# Source records
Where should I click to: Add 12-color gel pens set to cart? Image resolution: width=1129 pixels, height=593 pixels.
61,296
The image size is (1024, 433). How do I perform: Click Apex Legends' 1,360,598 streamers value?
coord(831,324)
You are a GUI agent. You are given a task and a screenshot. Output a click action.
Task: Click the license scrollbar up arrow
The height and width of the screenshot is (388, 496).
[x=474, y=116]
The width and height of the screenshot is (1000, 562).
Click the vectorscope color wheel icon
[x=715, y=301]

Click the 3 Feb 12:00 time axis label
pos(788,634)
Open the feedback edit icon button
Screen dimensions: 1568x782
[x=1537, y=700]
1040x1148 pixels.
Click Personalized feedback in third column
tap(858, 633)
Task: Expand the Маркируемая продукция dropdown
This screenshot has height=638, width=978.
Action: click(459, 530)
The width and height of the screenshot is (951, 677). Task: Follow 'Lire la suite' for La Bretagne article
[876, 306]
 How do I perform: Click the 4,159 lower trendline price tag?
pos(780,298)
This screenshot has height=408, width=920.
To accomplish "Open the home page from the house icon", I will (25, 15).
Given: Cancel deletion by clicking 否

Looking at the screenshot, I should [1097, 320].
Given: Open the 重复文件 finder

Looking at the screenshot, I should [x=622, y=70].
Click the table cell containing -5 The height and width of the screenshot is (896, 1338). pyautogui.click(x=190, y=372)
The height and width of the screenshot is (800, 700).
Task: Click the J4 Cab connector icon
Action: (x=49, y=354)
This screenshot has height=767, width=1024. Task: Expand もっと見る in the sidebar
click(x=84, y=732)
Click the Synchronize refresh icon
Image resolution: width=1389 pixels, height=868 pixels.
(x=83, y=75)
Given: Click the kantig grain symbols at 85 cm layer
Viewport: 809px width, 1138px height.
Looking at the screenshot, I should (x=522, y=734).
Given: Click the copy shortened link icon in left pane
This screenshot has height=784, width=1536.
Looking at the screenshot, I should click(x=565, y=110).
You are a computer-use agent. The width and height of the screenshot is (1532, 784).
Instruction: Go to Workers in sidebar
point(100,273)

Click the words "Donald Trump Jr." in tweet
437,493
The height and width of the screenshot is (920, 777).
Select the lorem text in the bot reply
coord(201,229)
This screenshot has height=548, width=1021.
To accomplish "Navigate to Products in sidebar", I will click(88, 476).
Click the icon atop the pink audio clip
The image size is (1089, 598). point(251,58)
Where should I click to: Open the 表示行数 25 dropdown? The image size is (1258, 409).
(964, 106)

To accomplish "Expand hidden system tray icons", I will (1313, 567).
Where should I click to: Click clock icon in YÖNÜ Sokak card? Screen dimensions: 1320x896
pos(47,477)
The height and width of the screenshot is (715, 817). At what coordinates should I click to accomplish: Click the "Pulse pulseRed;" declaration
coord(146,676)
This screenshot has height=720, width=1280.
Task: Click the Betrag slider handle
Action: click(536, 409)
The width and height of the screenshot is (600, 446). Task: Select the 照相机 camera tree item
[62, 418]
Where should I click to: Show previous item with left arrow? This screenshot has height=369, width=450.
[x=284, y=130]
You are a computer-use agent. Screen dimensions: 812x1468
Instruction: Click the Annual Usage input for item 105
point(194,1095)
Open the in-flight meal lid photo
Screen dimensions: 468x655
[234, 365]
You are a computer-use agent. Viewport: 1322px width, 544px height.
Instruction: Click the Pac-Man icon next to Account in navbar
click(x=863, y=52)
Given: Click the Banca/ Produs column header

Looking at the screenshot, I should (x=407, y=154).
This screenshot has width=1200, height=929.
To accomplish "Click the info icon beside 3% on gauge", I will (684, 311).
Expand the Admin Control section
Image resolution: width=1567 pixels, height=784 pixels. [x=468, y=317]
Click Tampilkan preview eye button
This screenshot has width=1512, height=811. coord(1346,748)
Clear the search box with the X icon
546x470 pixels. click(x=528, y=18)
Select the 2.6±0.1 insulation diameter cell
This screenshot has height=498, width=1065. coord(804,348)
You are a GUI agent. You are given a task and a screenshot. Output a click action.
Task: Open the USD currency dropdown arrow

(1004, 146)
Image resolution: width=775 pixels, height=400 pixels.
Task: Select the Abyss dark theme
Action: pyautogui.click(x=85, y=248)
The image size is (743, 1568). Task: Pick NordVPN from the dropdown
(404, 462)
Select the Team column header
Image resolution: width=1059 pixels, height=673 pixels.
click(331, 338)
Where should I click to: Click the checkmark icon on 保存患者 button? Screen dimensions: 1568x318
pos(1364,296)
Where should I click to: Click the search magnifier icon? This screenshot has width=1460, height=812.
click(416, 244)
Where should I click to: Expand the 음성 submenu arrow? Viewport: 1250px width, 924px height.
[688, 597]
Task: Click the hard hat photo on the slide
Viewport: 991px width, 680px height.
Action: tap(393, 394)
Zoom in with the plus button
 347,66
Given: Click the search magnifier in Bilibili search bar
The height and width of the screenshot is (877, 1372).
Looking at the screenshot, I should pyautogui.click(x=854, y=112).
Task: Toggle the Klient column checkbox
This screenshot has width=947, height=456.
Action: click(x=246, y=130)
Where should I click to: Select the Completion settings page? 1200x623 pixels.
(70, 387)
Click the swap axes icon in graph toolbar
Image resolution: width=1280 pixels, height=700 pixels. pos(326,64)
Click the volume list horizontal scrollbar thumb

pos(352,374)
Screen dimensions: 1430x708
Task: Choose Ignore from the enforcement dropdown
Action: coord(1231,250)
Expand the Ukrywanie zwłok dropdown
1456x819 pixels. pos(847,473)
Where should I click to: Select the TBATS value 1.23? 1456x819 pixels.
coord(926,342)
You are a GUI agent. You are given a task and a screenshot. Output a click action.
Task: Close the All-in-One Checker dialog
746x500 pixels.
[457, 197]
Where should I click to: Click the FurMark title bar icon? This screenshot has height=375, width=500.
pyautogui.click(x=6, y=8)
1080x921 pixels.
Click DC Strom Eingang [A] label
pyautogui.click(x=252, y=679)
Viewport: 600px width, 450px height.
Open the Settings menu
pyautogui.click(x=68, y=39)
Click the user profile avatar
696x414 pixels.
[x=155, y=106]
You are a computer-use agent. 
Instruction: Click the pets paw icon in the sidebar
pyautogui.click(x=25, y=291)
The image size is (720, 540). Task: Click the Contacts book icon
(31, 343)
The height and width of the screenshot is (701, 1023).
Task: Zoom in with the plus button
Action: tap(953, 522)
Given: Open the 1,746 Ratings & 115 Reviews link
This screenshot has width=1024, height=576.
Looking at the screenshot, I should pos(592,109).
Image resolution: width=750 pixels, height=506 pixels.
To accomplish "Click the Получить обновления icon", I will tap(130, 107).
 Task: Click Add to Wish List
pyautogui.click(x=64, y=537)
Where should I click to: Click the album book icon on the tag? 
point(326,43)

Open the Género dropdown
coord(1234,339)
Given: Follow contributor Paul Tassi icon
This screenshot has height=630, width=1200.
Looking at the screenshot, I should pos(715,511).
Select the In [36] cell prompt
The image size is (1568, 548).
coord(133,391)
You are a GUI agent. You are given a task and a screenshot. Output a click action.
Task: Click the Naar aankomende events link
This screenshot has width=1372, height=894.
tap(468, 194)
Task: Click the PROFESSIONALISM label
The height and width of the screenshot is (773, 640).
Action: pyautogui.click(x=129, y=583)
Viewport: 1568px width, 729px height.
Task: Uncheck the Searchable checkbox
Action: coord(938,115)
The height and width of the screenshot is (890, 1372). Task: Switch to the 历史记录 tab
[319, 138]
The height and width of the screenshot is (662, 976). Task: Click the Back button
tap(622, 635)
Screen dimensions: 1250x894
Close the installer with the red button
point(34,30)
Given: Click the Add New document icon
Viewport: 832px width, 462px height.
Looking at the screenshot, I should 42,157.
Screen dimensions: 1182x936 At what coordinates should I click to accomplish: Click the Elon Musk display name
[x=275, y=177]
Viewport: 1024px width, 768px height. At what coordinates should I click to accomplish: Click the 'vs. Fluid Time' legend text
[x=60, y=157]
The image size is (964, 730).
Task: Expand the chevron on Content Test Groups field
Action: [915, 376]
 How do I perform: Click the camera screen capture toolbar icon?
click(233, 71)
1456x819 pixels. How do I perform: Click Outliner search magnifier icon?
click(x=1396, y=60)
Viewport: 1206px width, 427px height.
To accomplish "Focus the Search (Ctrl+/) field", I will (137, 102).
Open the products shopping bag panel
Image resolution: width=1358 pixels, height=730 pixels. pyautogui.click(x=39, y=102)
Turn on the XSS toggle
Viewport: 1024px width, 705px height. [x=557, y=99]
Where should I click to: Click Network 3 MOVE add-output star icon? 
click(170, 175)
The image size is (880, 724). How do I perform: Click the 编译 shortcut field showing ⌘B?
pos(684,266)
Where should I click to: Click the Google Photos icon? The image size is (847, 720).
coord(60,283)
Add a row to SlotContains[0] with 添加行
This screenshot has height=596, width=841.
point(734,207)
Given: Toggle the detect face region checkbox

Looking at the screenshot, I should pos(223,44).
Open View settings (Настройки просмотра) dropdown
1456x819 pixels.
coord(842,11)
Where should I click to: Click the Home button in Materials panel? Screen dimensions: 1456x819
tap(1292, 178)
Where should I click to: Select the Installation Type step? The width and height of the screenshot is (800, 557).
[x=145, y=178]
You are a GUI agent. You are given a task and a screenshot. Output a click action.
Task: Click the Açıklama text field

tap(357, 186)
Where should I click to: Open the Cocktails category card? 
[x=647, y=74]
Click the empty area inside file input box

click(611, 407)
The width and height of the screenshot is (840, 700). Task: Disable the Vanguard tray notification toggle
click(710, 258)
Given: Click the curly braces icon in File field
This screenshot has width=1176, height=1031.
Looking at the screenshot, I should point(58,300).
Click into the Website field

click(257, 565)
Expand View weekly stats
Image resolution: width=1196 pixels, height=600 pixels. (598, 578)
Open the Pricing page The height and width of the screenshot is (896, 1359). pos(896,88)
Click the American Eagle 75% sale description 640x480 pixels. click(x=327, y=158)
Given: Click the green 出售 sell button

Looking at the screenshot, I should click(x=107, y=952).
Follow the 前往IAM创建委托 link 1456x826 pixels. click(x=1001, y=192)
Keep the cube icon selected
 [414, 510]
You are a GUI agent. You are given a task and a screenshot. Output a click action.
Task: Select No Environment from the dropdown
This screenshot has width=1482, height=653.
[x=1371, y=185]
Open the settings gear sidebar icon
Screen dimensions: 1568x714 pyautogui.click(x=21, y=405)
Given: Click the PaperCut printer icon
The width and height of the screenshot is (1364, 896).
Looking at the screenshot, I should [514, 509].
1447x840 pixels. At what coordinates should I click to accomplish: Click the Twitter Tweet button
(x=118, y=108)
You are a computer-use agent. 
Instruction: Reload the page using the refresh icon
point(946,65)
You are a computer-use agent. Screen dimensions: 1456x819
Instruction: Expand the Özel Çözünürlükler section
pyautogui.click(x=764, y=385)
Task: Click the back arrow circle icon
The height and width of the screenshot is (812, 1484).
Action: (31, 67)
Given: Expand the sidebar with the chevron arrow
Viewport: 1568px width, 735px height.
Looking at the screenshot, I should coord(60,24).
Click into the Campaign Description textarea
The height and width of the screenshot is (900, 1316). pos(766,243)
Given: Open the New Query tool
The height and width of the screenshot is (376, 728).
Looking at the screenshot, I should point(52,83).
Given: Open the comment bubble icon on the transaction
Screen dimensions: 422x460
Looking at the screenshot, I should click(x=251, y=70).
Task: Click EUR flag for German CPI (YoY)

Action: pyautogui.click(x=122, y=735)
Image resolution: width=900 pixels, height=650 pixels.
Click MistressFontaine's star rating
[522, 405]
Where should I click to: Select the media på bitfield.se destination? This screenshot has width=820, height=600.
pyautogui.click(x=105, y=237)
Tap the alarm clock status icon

# Do this
Rewrite the entries from the beginning through the line containing "tap(858, 633)", both included. Keep each request line unchanged, and multiply every coordinate in the answers by 1.35, rounding to whole numbers with halves rounded up.

# Solution
Where should I click to: Add 12-color gel pens set to cart? Image resolution: width=1129 pixels, height=593 pixels.
82,400
The image size is (1024, 433). How do I perform: Click Apex Legends' 1,360,598 streamers value?
coord(1122,437)
You are a GUI agent. You are given a task and a screenshot. Output a click action.
Task: Click the license scrollbar up arrow
The height and width of the screenshot is (388, 496).
[x=640, y=157]
The width and height of the screenshot is (1000, 562).
Click the vectorscope color wheel icon
[x=965, y=406]

Click the 3 Feb 12:00 time axis label
pos(1064,856)
Open the feedback edit icon button
Screen dimensions: 1568x782
[x=2075, y=945]
1040x1148 pixels.
Click Personalized feedback in third column
tap(1158, 855)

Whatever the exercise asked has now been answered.